Can inference compute replace scaling up model size?
Explores whether smaller models given more thinking time during inference can match larger models. Matters because it reshapes deployment economics and compute allocation strategies.
Snell et al. (2024) demonstrated that allowing a model a fixed but non-trivial amount of inference-time compute can be more effective than scaling model parameters — at least on hard prompts. This suggests pretraining and inference compute are not fully independent: they trade off against each other.
The practical implication matters for deployment economics. Running a smaller model with more inference compute may be capability-equivalent to a larger model running with less. Inference is elastic (adjustable per query); pretraining is a sunk cost. This creates a new optimization lever that didn't exist when compute budgets only lived in training.
However, the substitution has limits. Base model capabilities set a floor — inference compute can extend performance within the model's existing capability frontier, but cannot create capabilities the model lacks entirely. See Can non-reasoning models catch up with more compute? for evidence of where this limit becomes visible.
Source: Test Time Compute
Related concepts in this collection
-
Can we allocate inference compute based on prompt difficulty?
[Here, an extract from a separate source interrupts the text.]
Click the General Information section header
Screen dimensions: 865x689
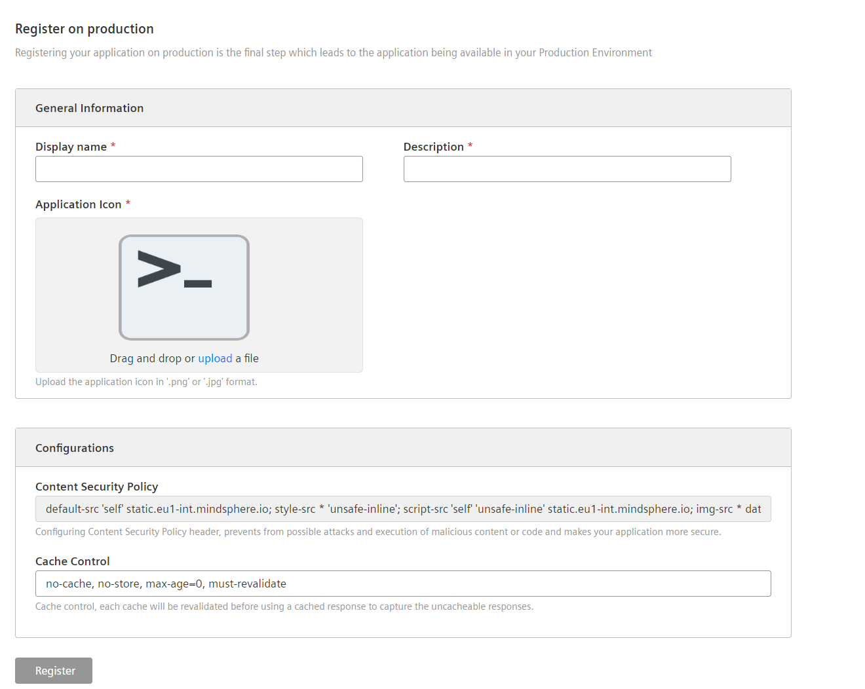click(x=89, y=107)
Does adjusting how much compute each prompt receives—rather than using a fixed budget—improve model performance? Could smarter allocation let smaller models compete with larger ones?
the strategy for how to exploit this substitution
-
Can non-reasoning models catch up with more compute?
Explores whether inference-time compute budget can close the performance gap between standard models and those trained for reasoning, and what training mechanisms might enable this.
the limit of this substitution
-
Can architecture choices improve inference efficiency without sacrificing accuracy?
Standard scaling laws optimize training efficiency but ignore inference cost. This explores whether architectural variables like hidden size and attention configuration can unlock inference gains without trading off model accuracy under fixed training budgets.
formalizes the substitution: conditional scaling laws separate training compute from inference efficiency, quantifying exactly how architectural choices (attention patterns, cache strategies) determine how much test-time compute can substitute for parameter scaling
-
Can models reason without generating visible thinking tokens?
Explores whether intermediate reasoning must be verbalized as text tokens, or if models can think in hidden continuous space. Challenges a foundational assumption about how language models scale their reasoning capabilities.
orthogonal substitution mechanism: depth-recurrence in latent space adds inference compute without adding parameters or tokens, providing a third lever beyond test-time tokens and model size for the same hard-prompt substitution
-
Can models learn when to think versus respond quickly?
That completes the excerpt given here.